* [The task] Every record below must be written out exactly. Leave out the pictures.

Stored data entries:
▬▬▬▬▬▬

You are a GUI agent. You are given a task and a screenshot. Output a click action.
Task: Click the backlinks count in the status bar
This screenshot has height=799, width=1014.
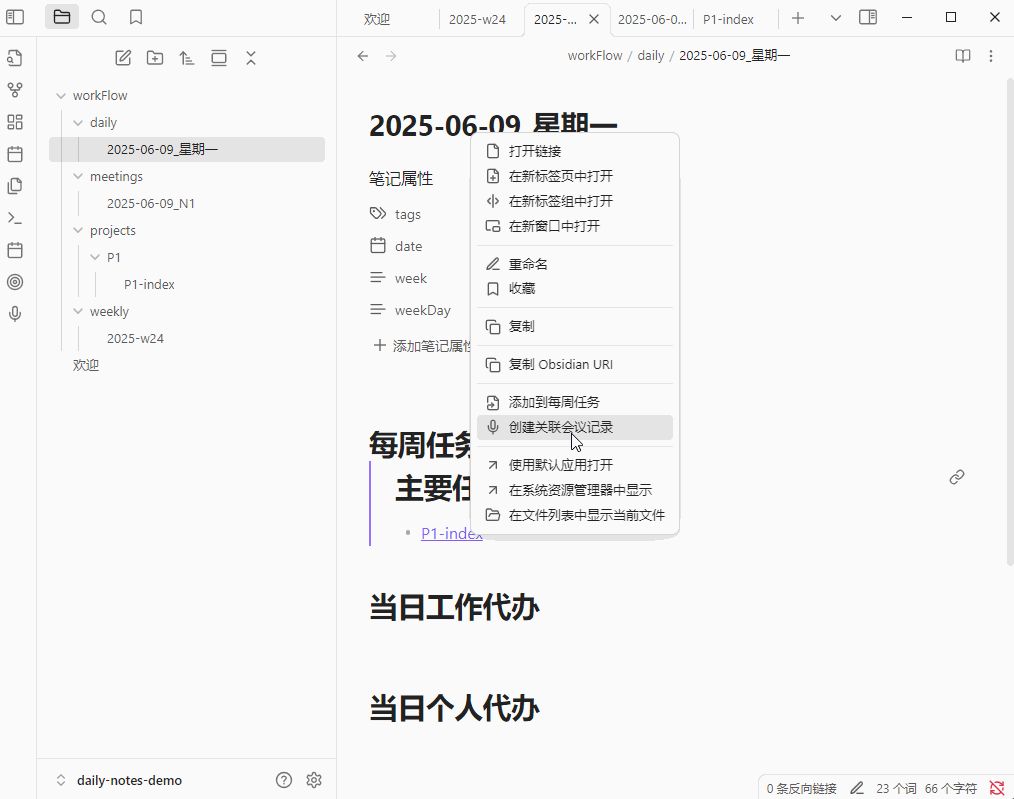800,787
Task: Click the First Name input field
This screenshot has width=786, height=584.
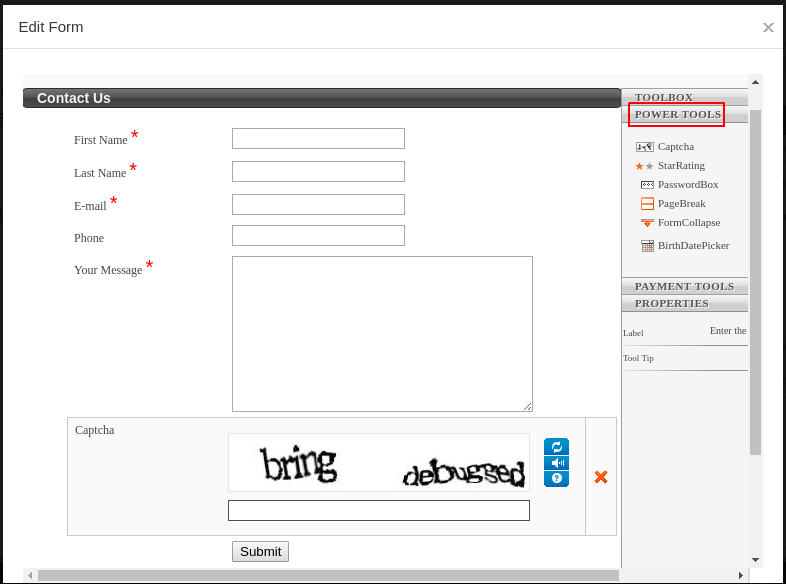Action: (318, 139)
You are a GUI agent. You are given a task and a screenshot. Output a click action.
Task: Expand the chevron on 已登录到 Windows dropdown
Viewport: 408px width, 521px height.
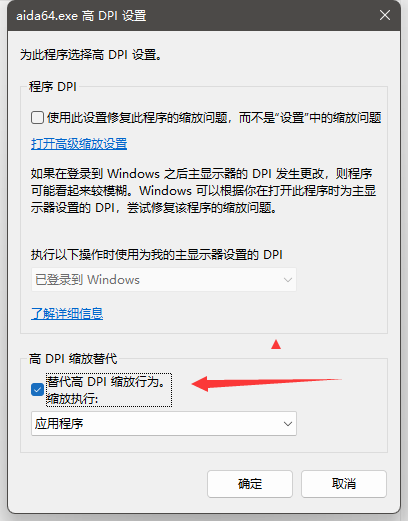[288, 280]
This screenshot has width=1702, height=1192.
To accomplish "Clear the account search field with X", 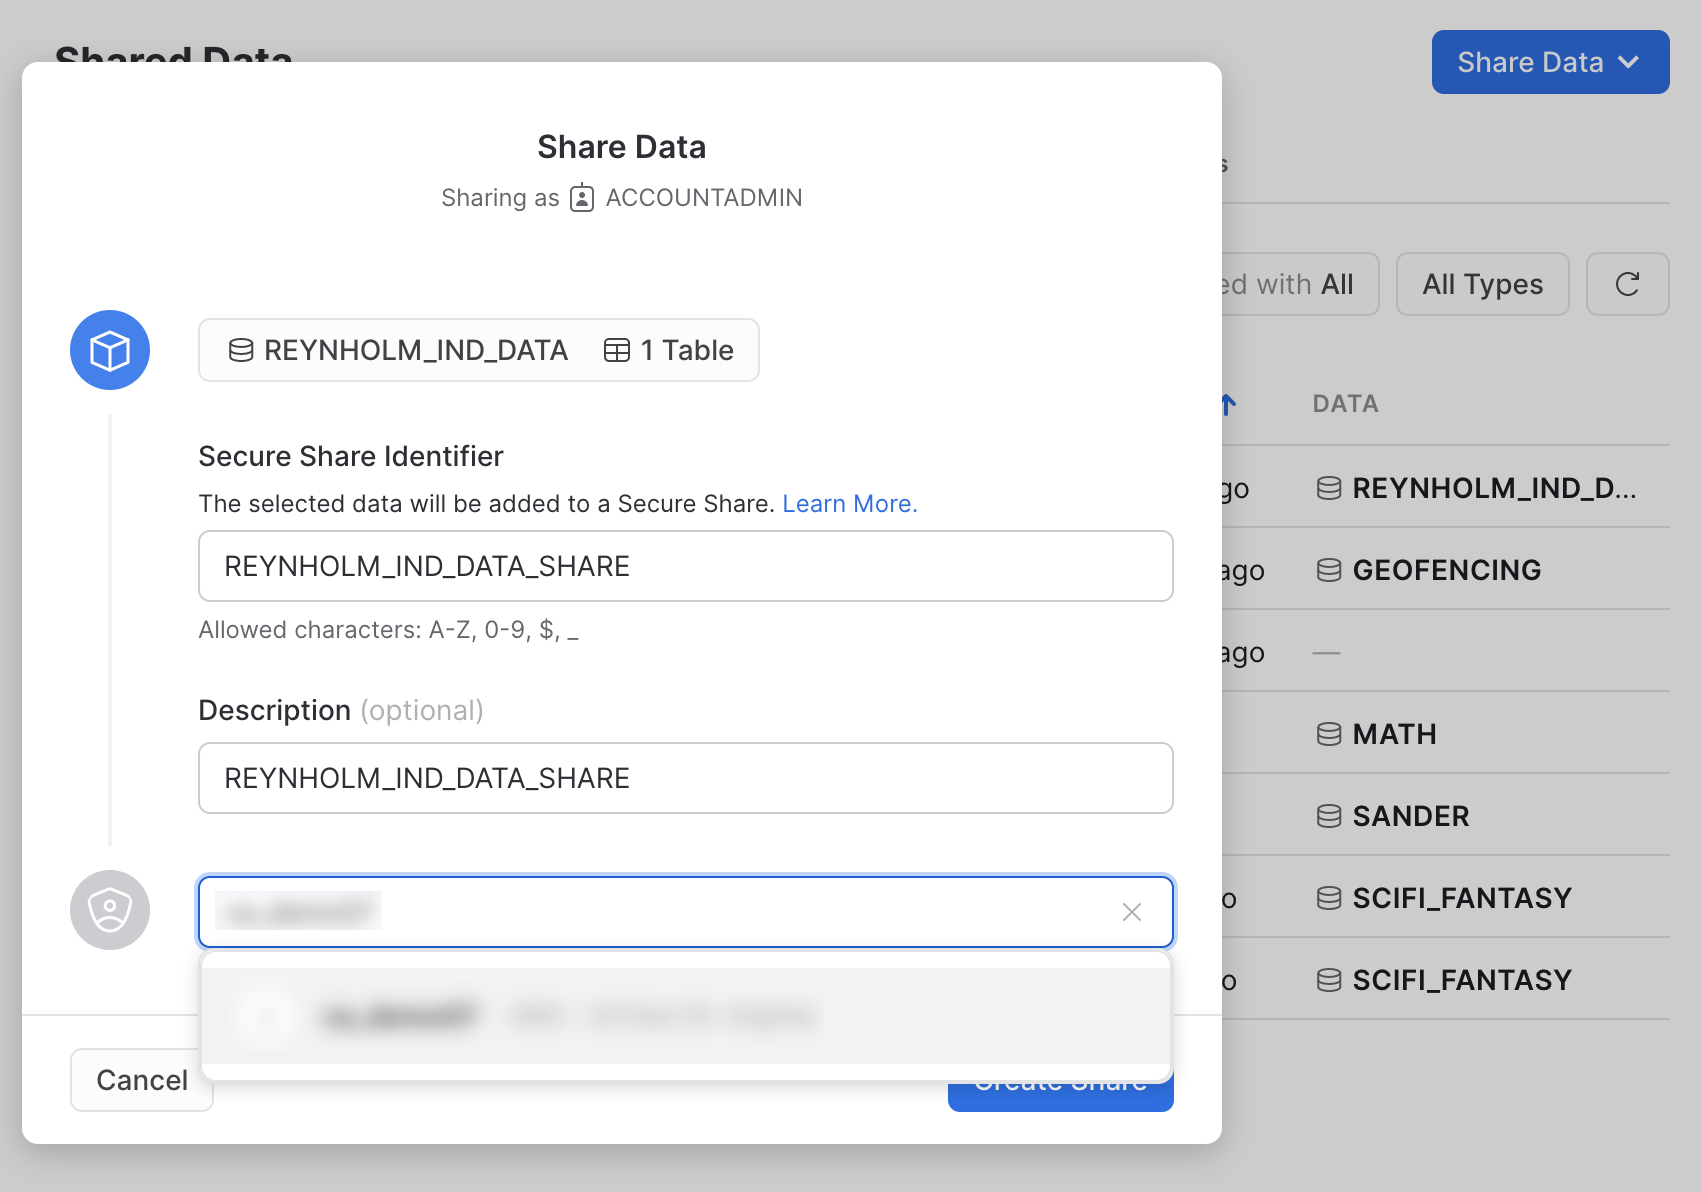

▬▬▬▬▬▬

* [Answer for the task]
You are a GUI agent. You are given a task and a screenshot. Output a click action.
Task: Click the backlinks count in the status bar
This screenshot has height=799, width=1014.
800,787
Task: Click the First Name input field
This screenshot has width=786, height=584.
Action: (318, 139)
You are a GUI agent. You are given a task and a screenshot. Output a click action.
Task: Expand the chevron on 已登录到 Windows dropdown
Viewport: 408px width, 521px height.
[288, 280]
This screenshot has width=1702, height=1192.
To accomplish "Clear the account search field with X", 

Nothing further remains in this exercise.